- **Document extract**:

★ ★ ★ ★ ★ ★ ★

Deadpool, Captain America: Civil War, Batman V Superman, Suicide Squad, Doctor Strange

DEADPOOL / CAPTAIN AMERICA: CIVIL WAR / BATMAN V SUPERMAN: DAWN OF JUSTICE / SUICIDE SQUAD / DOCTOR STRANGE
Great year for great superhero movies. All of the above kicked ass to varying degrees of ass kicking. And Suicide Squad’s dementedly drop dead sexy Harley Quinn ranks with Deadpool and Black Phillip as a top genre icon of the year. (Godzilla’s already in the Hall of Fame, so giving somebody else a chance here.)

Harley Quinn

Honorary mention goes to Ben Affleck’s Batman, who puts the dark in Dark Knight. (He drinks the hard stuff, two syllable swears, horizontally smooches the ladies, takes pill-shaped drugs, beats people like drums then tortures/shoots them, and socks Superman right on his justice-shaped jaw. On top of that, he drives really fast and crashes into stuff. Batman gives driving lessons, not takes them.)

A few thoughts on some other this and thats…

Arrival, The Shallows, Fantastic Beasts And Where To Find Them

ARRIVAL
Not just a good movie, but a great UFO movie that doesn’t rely on all out paranoid military warfare on our space brothers, who look a heckuva lot like seafood appetizers. P.S. to the Internet: I’ve seen nearly every UFO video on YouTube™ and they’re starting to look fake. I’m beginning to think UFOs aren’t real. But that’s probably just crazy talk.

THE SHALLOWS
You can still be the most heavy metal, human-gulping shark with extra teeth in the ocean, but you still take second seat to Blake Lively’s seat in a string bikini worn throughout the ENTIRE MOVIE.

FANTASTIC BEASTS AND WHERE TO FIND THEM
An enthralling movie set in 1920s New York with wizards and a menagerie of off-the-hook mythical creatures and monsters, the likes of which have not been seen since the last WWE pay-per-view. Y’know, I bet Harry Potter fans might like this.

★ ★ ★ ★ ★ ★ ★

Collected data entries:
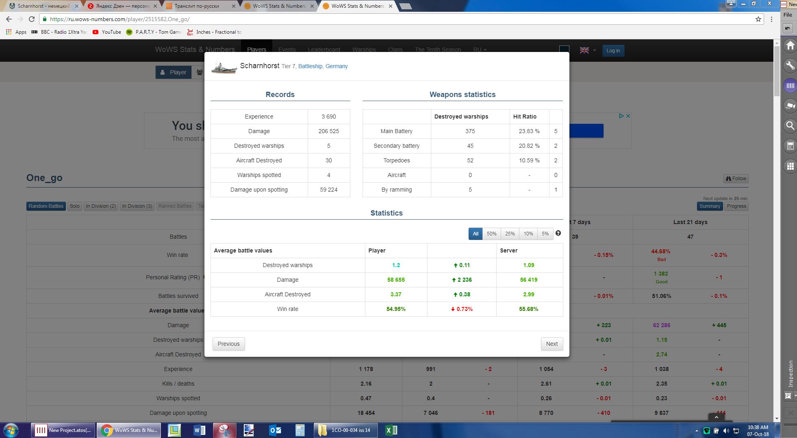Open Chrome three-dot menu
Image resolution: width=797 pixels, height=438 pixels.
[x=771, y=19]
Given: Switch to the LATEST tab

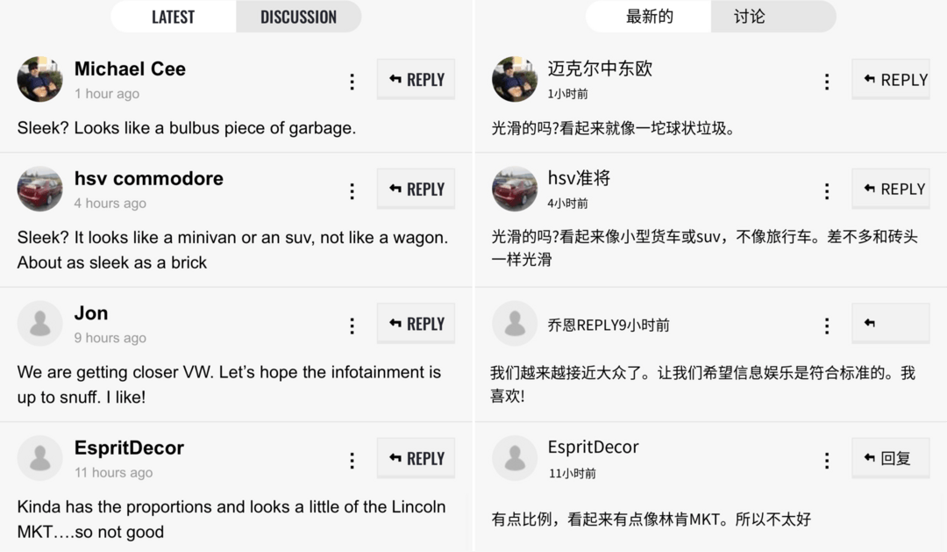Looking at the screenshot, I should [x=174, y=17].
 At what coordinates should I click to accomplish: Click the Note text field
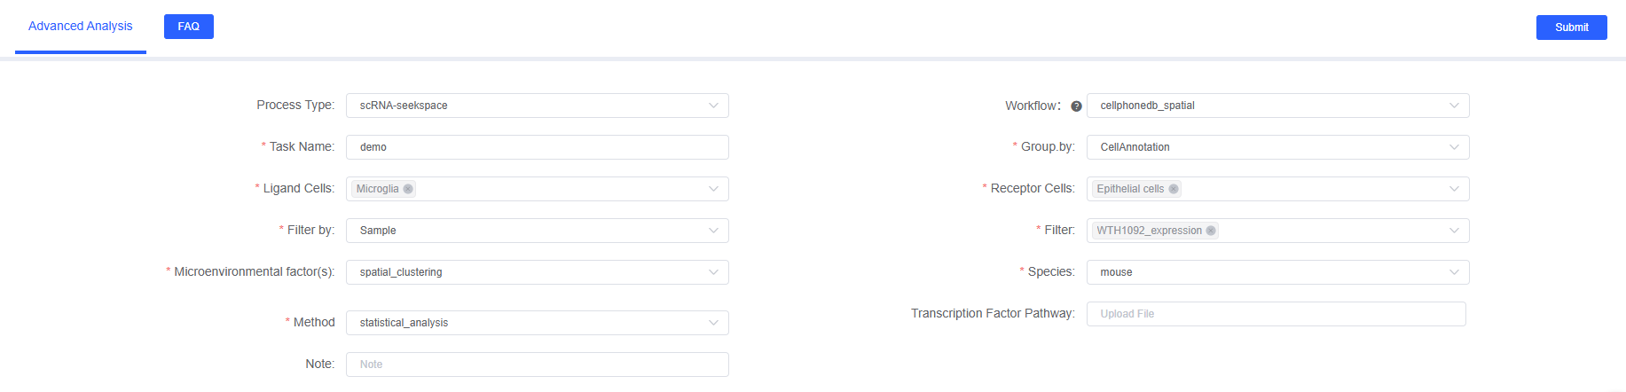[x=537, y=365]
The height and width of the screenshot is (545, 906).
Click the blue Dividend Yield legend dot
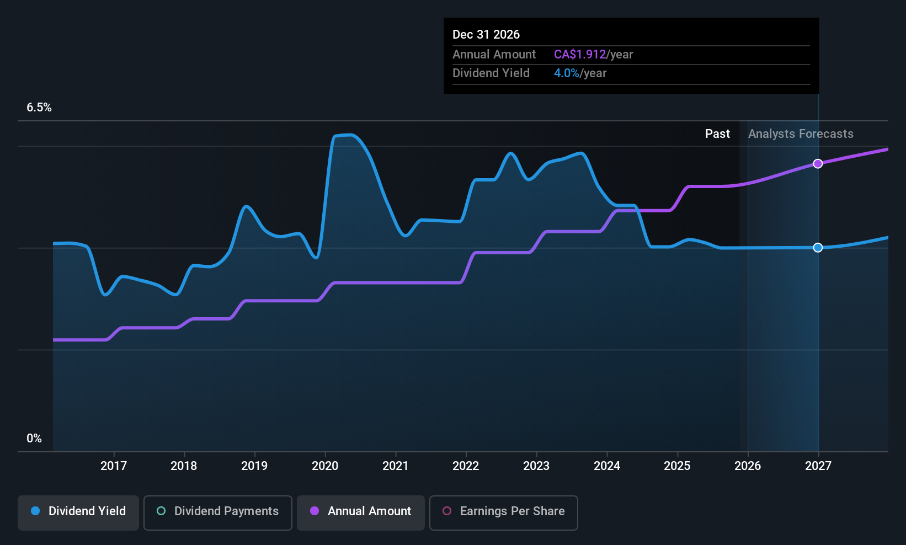click(35, 511)
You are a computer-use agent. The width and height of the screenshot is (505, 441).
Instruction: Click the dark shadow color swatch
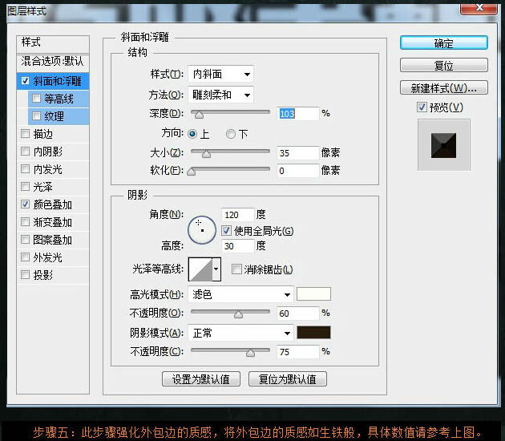click(313, 333)
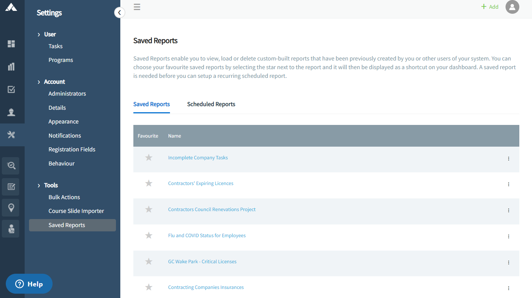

★ ★ ★ ★ ★ ★ ★

- **Work task 1**: In the movie review, copy the text word for word between "Honorary mention goes" and "not takes them.)", inclusive.
- **Work task 2**: From the movie review, list every movie title in the all-caps line that starts with "DEADPOOL".

- **Answer space 1**:
Honorary mention goes to Ben Affleck’s Batman, who puts the dark in Dark Knight. (He drinks the hard stuff, two syllable swears, horizontally smooches the ladies, takes pill-shaped drugs, beats people like drums then tortures/shoots them, and socks Superman right on his justice-shaped jaw. On top of that, he drives really fast and crashes into stuff. Batman gives driving lessons, not takes them.)

- **Answer space 2**:
DEADPOOL
CAPTAIN AMERICA: CIVIL WAR
BATMAN V SUPERMAN: DAWN OF JUSTICE
SUICIDE SQUAD
DOCTOR STRANGE